Ein paar Tage später veröffentlichte die Dresdner Morgenpost einen offenen Brief der Mitbewohner des Toten an die Verantwortlichen von Stadt, Polizei und Politik, in dem es unter anderem hieß: „Wir sind freundlich, friedlich und offenherzig. Würdet ihr Kontakt zu uns suchen, würdet ihr das merken. Aber ihr gebt euch keine Mühe. Wir wollen nicht mehr wie Tiere behandelt werden. Wir brauchen Frieden.“ Täglich habe man es mit Anfeindungen, Aggressionen und tätlichen Angriffen zu tun. Die Leser des Boulevardblattes dürften sich verwundert die Augen gerieben haben: In ihrer Stadt werden Asylbewerber wie Tiere behandelt? Außerdem zitierte die Zeitung einen Mitbewohner des Ermordeten. „Dresden ist eine aggressive Stadt“, soll der 27 Jahre alte Tesfalem den Reportern gesagt haben. Unklar ist, wieviel in dem Schreiben von den Asylbewerbern so formuliert wurde und wieviel von ihren deutschen Betreuern.
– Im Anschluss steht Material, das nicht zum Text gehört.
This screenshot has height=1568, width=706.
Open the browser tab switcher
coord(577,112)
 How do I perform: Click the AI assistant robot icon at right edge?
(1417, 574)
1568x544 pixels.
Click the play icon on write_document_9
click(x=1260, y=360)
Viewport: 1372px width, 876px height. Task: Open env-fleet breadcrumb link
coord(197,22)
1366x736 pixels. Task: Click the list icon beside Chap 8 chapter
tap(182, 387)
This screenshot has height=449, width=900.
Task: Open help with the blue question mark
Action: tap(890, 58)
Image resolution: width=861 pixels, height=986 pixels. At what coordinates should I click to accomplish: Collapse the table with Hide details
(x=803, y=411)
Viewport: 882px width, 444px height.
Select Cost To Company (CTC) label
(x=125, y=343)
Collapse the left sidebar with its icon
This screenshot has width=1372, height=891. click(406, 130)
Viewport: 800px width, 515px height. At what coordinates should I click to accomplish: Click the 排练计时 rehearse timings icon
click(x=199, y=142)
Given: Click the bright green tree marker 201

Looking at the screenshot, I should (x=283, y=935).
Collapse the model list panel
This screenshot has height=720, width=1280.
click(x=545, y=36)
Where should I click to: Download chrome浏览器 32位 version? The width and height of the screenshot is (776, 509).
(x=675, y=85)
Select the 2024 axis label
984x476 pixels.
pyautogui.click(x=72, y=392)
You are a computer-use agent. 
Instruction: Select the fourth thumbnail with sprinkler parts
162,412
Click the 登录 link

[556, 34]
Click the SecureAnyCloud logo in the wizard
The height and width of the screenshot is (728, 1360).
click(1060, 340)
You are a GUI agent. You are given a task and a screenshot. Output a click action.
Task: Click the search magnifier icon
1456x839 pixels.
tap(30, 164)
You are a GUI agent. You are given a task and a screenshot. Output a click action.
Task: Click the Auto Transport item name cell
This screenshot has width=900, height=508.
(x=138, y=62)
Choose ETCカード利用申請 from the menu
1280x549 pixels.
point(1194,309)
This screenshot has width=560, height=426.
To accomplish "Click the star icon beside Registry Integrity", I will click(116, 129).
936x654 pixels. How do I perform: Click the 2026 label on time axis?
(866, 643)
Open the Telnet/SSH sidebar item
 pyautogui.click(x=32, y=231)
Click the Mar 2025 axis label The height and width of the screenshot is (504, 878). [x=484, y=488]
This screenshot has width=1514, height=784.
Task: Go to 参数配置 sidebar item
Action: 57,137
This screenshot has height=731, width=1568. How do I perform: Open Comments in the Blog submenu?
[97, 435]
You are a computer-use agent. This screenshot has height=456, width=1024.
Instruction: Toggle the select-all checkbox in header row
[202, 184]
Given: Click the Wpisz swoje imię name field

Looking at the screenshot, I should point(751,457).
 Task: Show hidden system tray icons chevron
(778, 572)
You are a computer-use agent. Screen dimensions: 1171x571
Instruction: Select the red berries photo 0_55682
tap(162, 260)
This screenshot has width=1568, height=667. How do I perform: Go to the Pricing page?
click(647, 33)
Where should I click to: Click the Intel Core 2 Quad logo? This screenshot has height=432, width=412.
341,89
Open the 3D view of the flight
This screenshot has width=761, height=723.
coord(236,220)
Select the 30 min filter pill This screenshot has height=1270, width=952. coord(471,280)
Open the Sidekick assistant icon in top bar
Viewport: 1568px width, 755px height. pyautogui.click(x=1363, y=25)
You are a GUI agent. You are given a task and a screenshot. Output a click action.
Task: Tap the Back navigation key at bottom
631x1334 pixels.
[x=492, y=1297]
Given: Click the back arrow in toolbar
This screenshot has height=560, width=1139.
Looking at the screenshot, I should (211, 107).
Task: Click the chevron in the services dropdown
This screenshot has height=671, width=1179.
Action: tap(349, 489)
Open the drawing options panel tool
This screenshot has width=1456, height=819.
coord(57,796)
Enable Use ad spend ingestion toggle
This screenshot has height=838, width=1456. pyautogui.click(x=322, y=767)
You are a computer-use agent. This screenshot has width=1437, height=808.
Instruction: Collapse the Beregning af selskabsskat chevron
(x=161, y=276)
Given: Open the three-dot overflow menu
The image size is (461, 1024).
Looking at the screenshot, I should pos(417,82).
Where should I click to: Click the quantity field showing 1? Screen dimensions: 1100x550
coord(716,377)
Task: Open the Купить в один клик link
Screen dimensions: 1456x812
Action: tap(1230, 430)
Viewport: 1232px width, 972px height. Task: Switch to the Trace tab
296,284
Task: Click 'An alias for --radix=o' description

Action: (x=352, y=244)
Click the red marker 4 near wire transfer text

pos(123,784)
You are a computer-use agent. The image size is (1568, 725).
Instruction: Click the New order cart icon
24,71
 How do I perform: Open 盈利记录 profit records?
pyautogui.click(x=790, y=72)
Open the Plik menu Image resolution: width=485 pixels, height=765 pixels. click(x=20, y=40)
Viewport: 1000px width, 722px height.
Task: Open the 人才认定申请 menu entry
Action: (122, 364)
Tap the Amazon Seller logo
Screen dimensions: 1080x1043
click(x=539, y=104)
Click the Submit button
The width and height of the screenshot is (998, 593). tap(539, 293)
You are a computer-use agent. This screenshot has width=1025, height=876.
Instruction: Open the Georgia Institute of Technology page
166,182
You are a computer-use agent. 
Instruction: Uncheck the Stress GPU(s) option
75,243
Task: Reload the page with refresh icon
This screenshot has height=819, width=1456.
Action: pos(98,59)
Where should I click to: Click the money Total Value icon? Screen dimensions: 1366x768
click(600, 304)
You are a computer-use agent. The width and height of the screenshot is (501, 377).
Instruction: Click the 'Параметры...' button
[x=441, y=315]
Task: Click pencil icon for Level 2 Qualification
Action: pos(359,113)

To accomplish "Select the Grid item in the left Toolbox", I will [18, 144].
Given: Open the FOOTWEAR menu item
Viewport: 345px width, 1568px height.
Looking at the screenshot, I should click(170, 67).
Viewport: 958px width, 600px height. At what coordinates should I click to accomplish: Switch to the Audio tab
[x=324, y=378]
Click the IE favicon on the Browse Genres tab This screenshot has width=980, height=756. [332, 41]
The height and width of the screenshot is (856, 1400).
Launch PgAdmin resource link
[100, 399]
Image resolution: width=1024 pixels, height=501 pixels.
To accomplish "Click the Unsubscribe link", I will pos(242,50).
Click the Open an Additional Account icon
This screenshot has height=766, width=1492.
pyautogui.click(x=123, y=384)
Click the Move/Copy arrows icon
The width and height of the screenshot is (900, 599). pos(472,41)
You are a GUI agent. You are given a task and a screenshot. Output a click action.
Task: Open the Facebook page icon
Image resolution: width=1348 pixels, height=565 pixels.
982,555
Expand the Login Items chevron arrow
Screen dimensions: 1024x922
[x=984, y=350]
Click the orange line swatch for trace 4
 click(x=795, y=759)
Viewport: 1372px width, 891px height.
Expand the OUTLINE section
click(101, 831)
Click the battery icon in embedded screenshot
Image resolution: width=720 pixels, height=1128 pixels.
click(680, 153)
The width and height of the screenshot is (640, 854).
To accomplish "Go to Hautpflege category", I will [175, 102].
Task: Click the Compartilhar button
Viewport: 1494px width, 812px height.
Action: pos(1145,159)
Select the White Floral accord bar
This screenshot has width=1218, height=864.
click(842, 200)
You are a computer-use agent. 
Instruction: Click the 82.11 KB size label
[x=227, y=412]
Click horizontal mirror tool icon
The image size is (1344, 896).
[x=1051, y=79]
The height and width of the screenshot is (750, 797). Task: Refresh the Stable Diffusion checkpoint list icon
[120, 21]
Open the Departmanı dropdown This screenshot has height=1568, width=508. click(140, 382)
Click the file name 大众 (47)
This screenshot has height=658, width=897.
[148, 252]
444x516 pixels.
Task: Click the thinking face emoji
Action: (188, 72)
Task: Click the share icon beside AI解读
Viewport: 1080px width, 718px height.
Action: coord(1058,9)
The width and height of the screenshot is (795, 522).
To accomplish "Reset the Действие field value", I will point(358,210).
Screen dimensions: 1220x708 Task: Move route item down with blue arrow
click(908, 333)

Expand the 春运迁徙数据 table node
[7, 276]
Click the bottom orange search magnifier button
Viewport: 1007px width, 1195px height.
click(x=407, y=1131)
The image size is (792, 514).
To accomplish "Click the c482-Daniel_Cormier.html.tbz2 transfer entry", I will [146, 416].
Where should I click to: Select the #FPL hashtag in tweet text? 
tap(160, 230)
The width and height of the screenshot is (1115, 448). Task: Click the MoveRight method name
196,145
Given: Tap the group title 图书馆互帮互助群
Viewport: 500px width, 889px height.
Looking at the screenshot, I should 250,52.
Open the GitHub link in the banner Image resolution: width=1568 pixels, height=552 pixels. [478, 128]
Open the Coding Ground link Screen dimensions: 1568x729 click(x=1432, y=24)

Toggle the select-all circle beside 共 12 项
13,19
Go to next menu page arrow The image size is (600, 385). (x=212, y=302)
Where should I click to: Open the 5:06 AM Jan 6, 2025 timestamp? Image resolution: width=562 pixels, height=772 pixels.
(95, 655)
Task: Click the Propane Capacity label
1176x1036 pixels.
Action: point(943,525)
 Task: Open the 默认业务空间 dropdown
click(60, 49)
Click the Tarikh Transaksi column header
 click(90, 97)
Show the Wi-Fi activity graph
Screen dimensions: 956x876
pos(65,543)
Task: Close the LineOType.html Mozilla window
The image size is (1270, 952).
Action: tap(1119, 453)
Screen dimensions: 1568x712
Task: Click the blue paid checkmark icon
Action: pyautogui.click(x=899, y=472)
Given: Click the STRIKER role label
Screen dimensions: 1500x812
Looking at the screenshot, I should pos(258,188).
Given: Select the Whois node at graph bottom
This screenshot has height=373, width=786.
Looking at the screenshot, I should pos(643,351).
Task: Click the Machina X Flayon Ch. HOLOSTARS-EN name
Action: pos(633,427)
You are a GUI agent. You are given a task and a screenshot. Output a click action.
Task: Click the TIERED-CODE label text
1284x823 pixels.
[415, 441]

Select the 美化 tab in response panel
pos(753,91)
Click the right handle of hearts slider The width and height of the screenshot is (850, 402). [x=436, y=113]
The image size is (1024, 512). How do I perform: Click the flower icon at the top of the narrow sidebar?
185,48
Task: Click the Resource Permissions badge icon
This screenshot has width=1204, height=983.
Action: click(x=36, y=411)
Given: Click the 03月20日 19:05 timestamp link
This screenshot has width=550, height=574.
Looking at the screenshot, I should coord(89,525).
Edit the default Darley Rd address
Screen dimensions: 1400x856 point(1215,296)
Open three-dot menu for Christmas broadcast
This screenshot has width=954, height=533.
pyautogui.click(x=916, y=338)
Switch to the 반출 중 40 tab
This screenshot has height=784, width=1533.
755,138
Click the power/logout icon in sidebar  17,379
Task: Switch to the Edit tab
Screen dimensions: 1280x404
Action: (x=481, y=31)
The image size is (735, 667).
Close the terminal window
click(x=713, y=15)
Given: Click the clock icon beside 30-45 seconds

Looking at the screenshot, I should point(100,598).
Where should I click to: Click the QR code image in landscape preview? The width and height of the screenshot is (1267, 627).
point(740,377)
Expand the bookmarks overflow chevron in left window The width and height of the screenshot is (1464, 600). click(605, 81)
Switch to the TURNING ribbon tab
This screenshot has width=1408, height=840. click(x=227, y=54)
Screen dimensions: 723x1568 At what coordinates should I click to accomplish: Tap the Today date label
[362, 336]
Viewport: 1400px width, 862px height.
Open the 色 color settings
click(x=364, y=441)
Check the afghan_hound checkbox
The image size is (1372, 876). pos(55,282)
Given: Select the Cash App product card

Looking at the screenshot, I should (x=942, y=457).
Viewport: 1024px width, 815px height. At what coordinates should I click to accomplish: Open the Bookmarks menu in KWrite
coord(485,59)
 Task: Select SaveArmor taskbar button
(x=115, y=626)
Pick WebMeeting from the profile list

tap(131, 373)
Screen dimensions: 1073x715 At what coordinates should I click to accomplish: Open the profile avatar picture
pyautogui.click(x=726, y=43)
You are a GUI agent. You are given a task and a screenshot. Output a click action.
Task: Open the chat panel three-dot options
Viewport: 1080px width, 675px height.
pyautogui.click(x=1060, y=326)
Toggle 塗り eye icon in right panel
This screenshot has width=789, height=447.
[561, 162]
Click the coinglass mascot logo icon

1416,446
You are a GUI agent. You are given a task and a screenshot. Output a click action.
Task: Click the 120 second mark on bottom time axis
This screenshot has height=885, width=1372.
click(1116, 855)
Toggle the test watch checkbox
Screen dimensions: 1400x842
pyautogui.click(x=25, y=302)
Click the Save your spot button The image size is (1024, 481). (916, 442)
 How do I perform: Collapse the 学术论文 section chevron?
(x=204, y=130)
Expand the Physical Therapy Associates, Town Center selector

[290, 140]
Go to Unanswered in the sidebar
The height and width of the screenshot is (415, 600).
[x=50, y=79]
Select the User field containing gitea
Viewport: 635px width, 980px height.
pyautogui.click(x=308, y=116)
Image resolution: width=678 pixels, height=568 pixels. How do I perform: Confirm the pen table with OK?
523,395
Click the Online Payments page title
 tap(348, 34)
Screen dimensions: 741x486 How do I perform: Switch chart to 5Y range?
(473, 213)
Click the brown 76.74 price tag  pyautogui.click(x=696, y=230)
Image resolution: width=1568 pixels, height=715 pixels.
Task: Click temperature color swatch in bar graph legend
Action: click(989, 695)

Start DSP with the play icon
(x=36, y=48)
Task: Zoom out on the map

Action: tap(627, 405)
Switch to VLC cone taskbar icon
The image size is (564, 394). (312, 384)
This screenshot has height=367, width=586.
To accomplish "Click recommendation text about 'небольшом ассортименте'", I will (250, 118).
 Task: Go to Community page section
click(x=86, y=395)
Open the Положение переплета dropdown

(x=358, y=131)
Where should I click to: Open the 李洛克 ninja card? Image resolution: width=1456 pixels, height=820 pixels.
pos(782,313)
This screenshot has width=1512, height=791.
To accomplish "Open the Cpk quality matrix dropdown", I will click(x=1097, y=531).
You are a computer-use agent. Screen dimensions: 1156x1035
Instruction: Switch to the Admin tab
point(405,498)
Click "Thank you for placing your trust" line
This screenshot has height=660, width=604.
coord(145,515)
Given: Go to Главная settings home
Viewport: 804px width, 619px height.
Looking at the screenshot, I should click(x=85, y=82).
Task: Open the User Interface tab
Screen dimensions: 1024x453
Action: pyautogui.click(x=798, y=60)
Denn nur einer der sieben spricht etwas Englisch, die anderen lediglich Tigrinya und Arabisch. Es wurde von Klingelterror und Hakenkreuzen berichtet, die Unbekannte an die Tür der acht Asylbewerber geschmiert hätten. Warum die Arbeiterwohlfahrt, die die Flüchtlinge betreut, diese Schmierereien nicht dokumentiert und den Staatsschutz eingeschaltet hat, ist unklar.

Auf den in Dresden, Berlin, Potsdam und Leipzig veranstalteten Gedenkveranstaltungen für den Ermordeten wurde offen behauptet, daß dessen Tod rassistische Hintergründe habe. Pegida habe dem Rassismus öffentlichen Raum gegeben, sagte Ali Moradi, Vorsitzender des Sächsischen Flüchtlingsrates. Die sächsische Landeshauptstadt sei zum „Kristallisationspunkt von Fremdenfeindlichkeit“ geworden. Später stellte sich heraus, daß unter den 2.700 Demonstranten, die sich am Trauermarsch in Dresden unter dem Motto „Im Gedenken an Khaled I. – das Problem heißt Rassismus“ beteiligten und mehr Sicherheit für Migranten forderten, auch der Mörder war.

Volker Beck beklagt „Ermittlungspannen“

Speziell im Mittelpunkt der medialen Verunglimpfungen steht noch immer die Polizei. Obwohl diese, wie auch die Staatsanwaltschaft, detailliert über jeden einzelnen, seit Auffinden des toten Afrikaners unternommenen Schritt berichtet hat und auch nachvollziehbar erläuterte, warum der alarmierte Notarzt bei der Untersuchung der Leiche die Stichwunde für einen Schlüsselbeinbruch gehalten hatte, wird den Beamten „komplettes Versagen“ vorgeworfen.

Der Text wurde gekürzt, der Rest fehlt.